╔══

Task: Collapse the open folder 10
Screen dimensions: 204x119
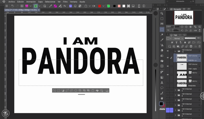Action: click(x=175, y=51)
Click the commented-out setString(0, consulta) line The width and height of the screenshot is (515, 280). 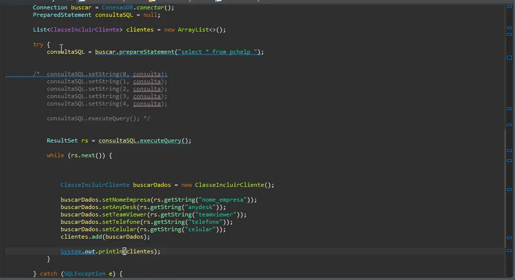tap(107, 74)
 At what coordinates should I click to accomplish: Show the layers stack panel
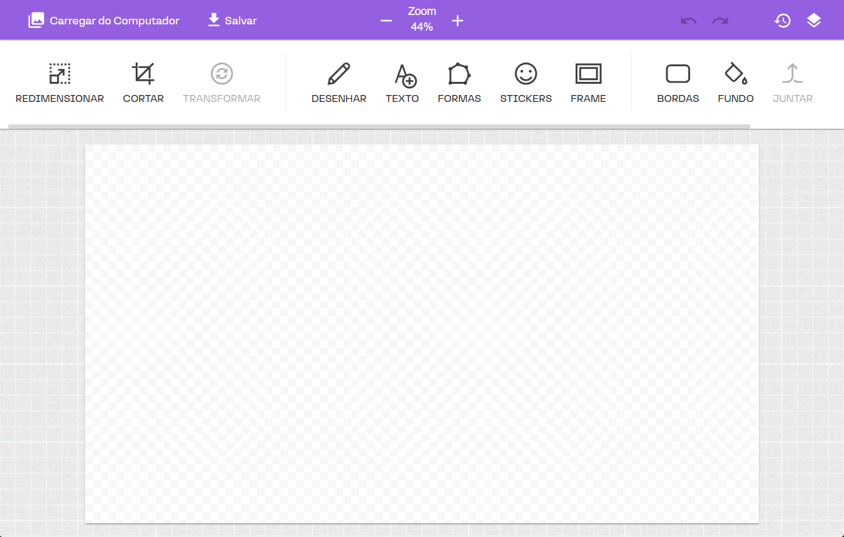click(x=813, y=21)
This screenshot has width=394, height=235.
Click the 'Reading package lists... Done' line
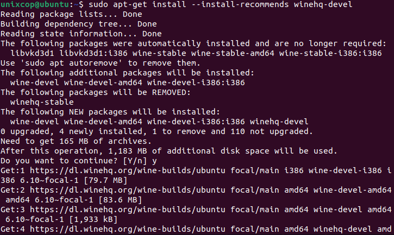point(71,14)
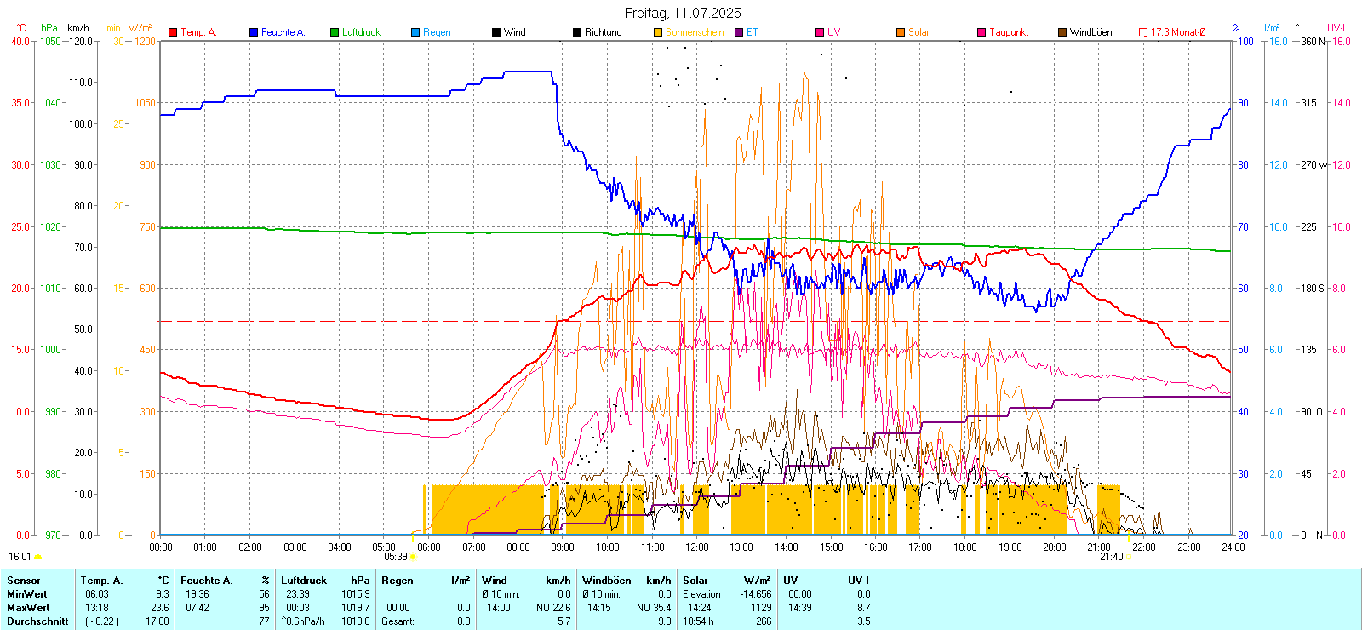Viewport: 1362px width, 630px height.
Task: Click the UV legend label
Action: click(x=833, y=32)
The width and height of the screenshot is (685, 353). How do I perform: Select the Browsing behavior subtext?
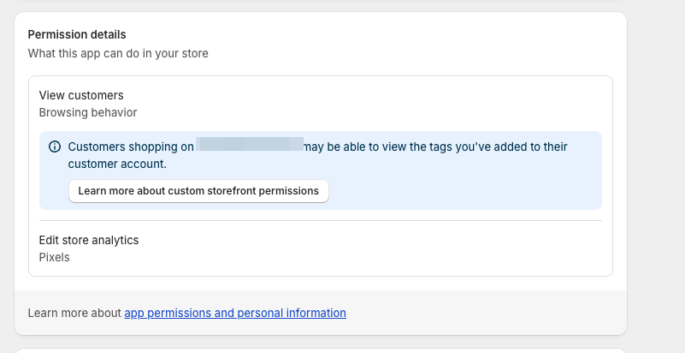coord(88,112)
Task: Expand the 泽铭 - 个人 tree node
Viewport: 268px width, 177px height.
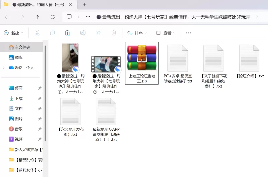Action: 4,68
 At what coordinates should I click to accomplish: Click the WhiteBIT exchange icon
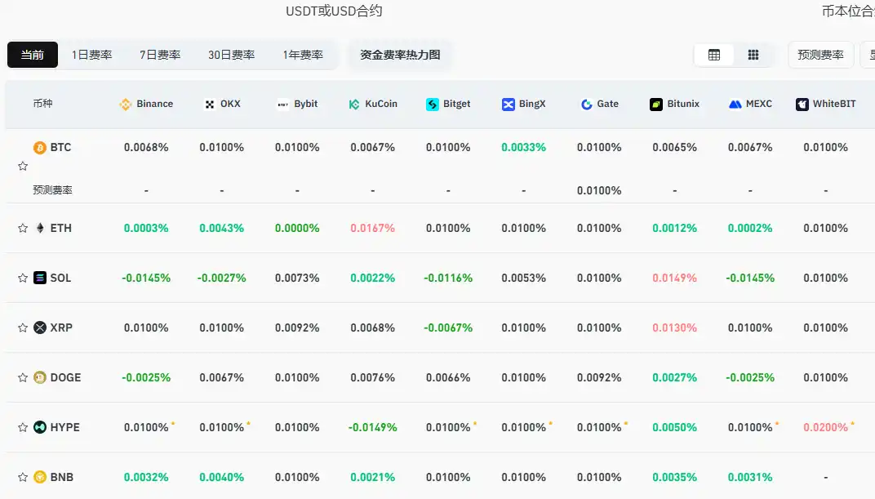pos(801,104)
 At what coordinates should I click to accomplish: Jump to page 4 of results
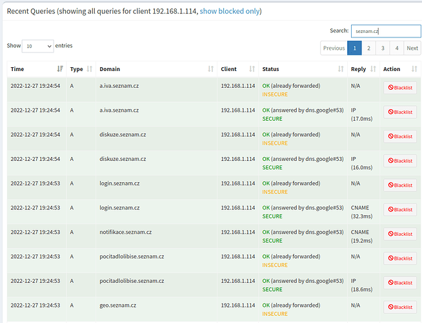click(396, 48)
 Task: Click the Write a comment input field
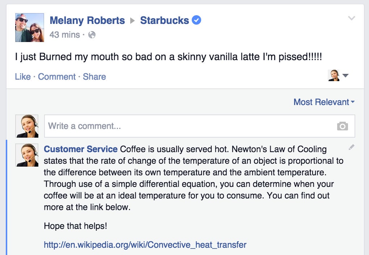click(200, 126)
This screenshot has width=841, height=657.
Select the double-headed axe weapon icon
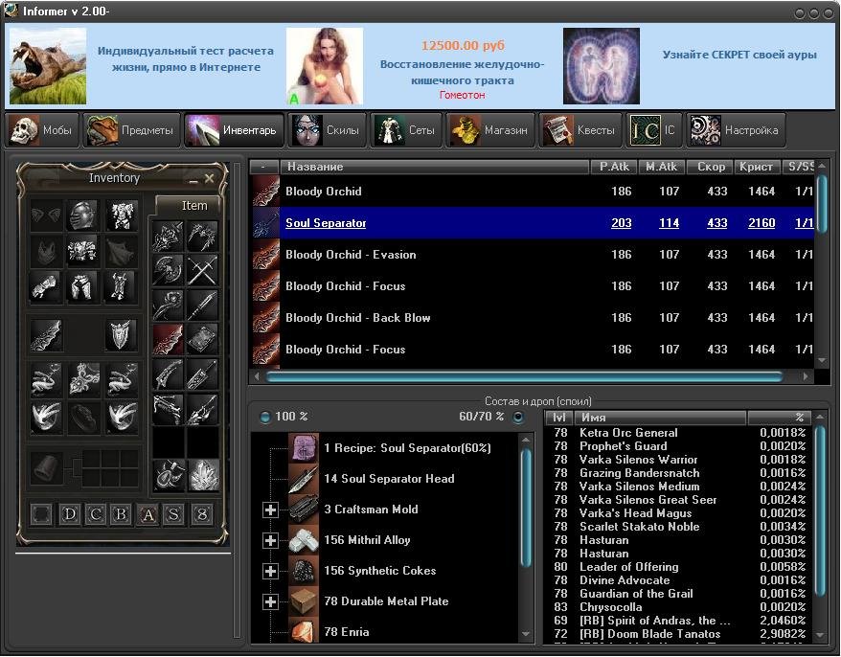click(x=168, y=270)
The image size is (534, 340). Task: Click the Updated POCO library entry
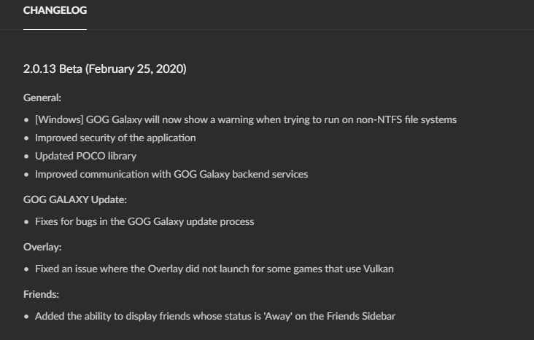[85, 156]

╚══

WHAT YOU WILL DO -> Leaving out every picture, copy exactly the lines from the one that contains "At what coordinates should I click to accomplish: Click" through the end of the entries above.

REPLY ->
 At what coordinates should I click to accomplish: Click the WhiteBIT exchange icon
pos(801,104)
 At what coordinates should I click to accomplish: Jump to page 4 of results
click(396, 48)
 Task: Click the Write a comment input field
click(200, 126)
This screenshot has width=841, height=657.
Select the double-headed axe weapon icon
click(x=168, y=270)
The image size is (534, 340). Task: Click the Updated POCO library entry
[85, 156]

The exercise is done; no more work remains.